As some would like to say the majority of the world things like that.  Thank you.

>> MODERATOR: Thank you.  I will quickly go online.  Because I think they may cut off our link.  We'll come back to the room.  Carolina, let's just start with Dmitry Epstein and Rotem Medzini.  Do you want a quick response? 

>> Dmitry Epstein: Sure.  I have a lot of thoughts provoked by this conversation.  I kind of want to pick on this point that Jan made about kind of adopting the messiness, right? 
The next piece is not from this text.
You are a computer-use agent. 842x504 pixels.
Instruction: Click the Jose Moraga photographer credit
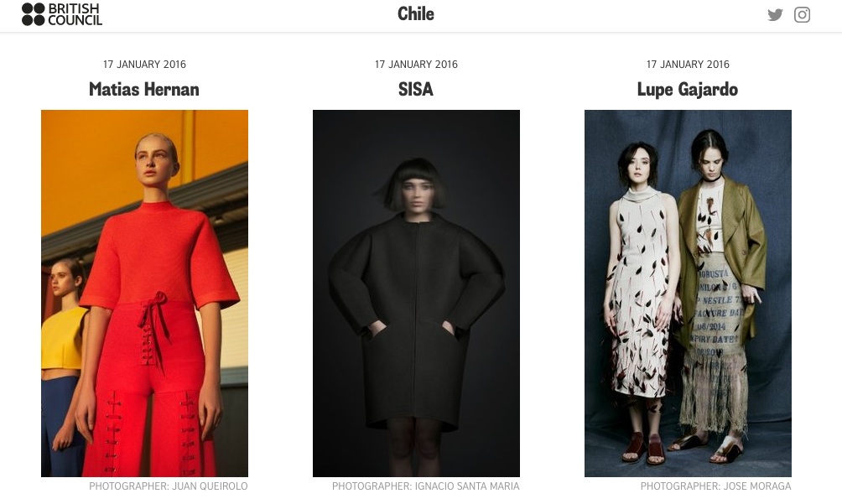click(x=715, y=486)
It is not ‑‑ can you hear me? 

>> MODERATOR: Yes, we can.

>> Dmitry Epstein: Oh, okay.  I think it is a fundamental shift in thinking.  When we talk about governance or global governance, there is an assumption where there is a single governance framework, right?  And I think the argument here is kind of push ‑‑ to push against it.  I wonder whether we especially as researchers should perhaps focus more attention on like studying the norms and practices and underlying structures.  Because whereas there may be not a single set of norms, kind of globally that we can converge around, right?  It is like in our research, we see very strong impact of this implicitly practiced normed when, you know, street level bureaucrats as mediators, regulatory mediators enacting privacy in our case.

I think perhaps understanding what norms are being enacted is a step towards kind of understanding a little bit of orderness in this mess.  I will stop here. 

>> MODERATOR: Thatch Dmitry Epstein.  Can we ask Malcolm if he has a few parting words? 

>> Malcolm Verduyn: Thank you.  Hopefully you can hear me.  I will pick up on the points about how polycentrism allows us to see the sameness between the three features.  In crypto, you have the useful norms of provide little privacy and the democratization of finance and you have the colonial practices and underlying orders of very extreme libertarian capitalism at the same time, right.

So what this lens allows us to see is how they go hand in hand.  Sure there is opportunity but also massive risks, right, for the Global South and other countries, et cetera, right?  You need to understand these how they go together.  That is what this lens you could say provides through the chaos of crypto, in that case.  I will stop there.

>> MODERATOR: Thanks, Malcolm.  Wenlong Li.  Afraid, that is what I suspected.  Sorry to those online.  Jan, they're going to clear the room.  If you want to talk while people move in and out, go ahead. 

>> Jan Aart Scholte: One general comment, two broad concerns that come out again and again with relation to the polycentric governing.  When I said relax, it is about coherence, coordination, and control.  When people say we want one neat framework to have exact predictability and regularity about governors’ data.  That is not available and we need to learn about that.

The other concern is about the power concern.  The contention that because it is polycentric that it is not hierarchical.  That there are not dominant and subordinate powers and there are major problems about accountability in these arrangements.  That there are major problems about special interest capture.  This is clearly so.  And that there are major problems of subtle structural powers, not only north, south, race, other aspects.  This is clearly the case.  We want to say look at structured polycentrism and look at the structures of polycentrism.  Look at the norms, practices, underlying structures.  You will find more coherence.  It is not in the sense of neat, consistent policies.  It is consistent in the power hierarchies.  Those need to be exposed and struggled against. 

>> MODERATOR: Thank you, Jan.  Please extend our regrets to colleagues that came online.  We will move out of here.  Thank you all.  And thank you for the really interesting inputs.  Thank you.